Quando acordei, você descia as escadas do meu sonho. Era seguida por alguém, mas não me lembro muito bem hoje. Sei que naquela manhã de céu azul, um sábado ou domingo, coloquei a mesa do café-da-manhã no quintal e fui à padaria. Quando voltei, era dezembro, você tinha partido. O queijo inteiro, a manteiga sem marcas, as xícaras limpas e nenhum bilhete. Esperei até o café esfriar. Foi quando percebi que não havia retorno. Tentei dormir novamente e voltar para o sonho. Antes de cochilar, imaginei seus pés pisando as escadas, como se pudesse rebobinar, e tentei recriar os detalhes daquela noite em que estive ausente. Abraçava o sofá com mais força quando ouvia os sons que vinham do andar de cima, descendo os mesmos degraus que você pisaria logo mais. Provavelmente esse alguém você havia encontrado em alguma rua escura do Centro, ele teria dito algo como se quisesse e pudesse te consolar e o resto eu ouvi do andar de baixo, depois que deitei bêbado naquele sofá. De ressaca, ainda te espero nas manhãs de sol, nos sábados ou domingos de quase verão. Mas dessa vez queria que você chegasse trazendo os pães.

12 março 2010

o caso do fusca

Do Doutor Eros meu pai dizia é como o Brasil: grande, mal-acabado e sem futuro. Na rua, os adultos o tratavam com respeito embora não contivessem um risinho engraçado depois de algum trejeito menos viril. Comentavam ainda os alunos mais velhos do colégio é veado. Era também advogado, essa casta tão pura dos profissionais liberais. E vivia bem assim, desfilando seu corpanzil pelo centro da cidade, entre o fórum, os cartórios e as reuniões na frente da padaria nas quais se debatia a política local. Seu compromisso com a cidade, no entanto, não se dava ali no calçadão da praça, mas se manifestava nos botecos mais sujos. Era nos bares menos frequentados, em uma mesa geralmente solitária, que Eros bebia sua cerveja, pedindo ao garçom que trouxesse um copo limpo a cada garrafa aberta. Mas qual boêmio não leva à mesa uma velha mania?, defendiam-no os conhecidos da praça.
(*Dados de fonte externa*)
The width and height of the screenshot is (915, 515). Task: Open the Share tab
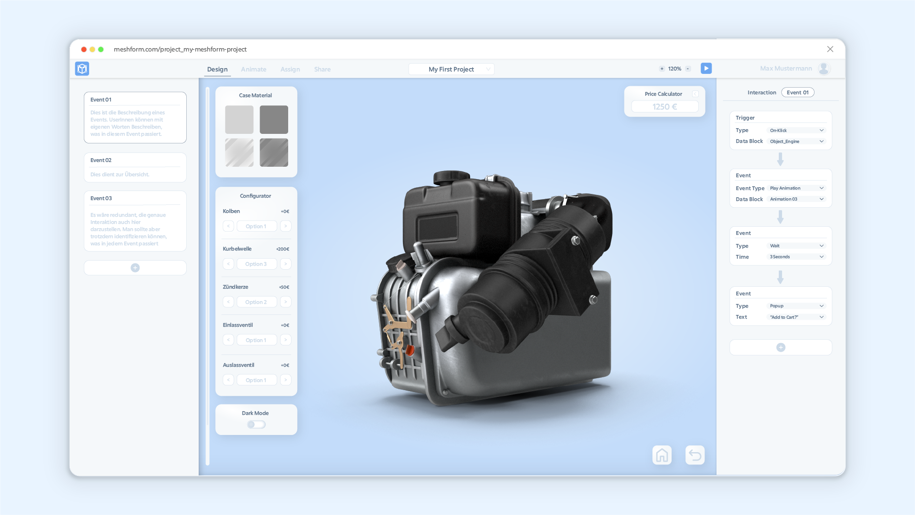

E foram essas as testemunhas de uma de suas grandes façanhas. Conta-se que era mau pagador - e aqui apenas relato o que está grafado eternamente na memória dos homens do lugar, baú onde repousam as histórias que andaram por anos sendo moldadas no calçamento irregular das ruas e me foram narradas durante um café numa de suas esquinas. Era, portanto, mau pagador e havia comprado a prazo uma bateria para o seu Fusca branco 73.

Difícil seria não esbarrar com o credor no meio da rua e foi o que aconteceu certo dia e na frente dos amigos. Cobrado, reagiu friamente e com incrível desapego. Ninguém entendeu quando assumiu a dívida e falou pode tirar a bateria lá do carro. Meio atordoado mas disposto a se mostrar valente, foi o cidadão simples retomar o produto da discórdia. E ali, futucando no capô do fusquinha, foi abordado por uma dupla de policiais que não acreditaram em nenhum dos argumentos de defesa daquele pobre acusado de roubar o veículo do ilustríssimo senhor doutor Eros.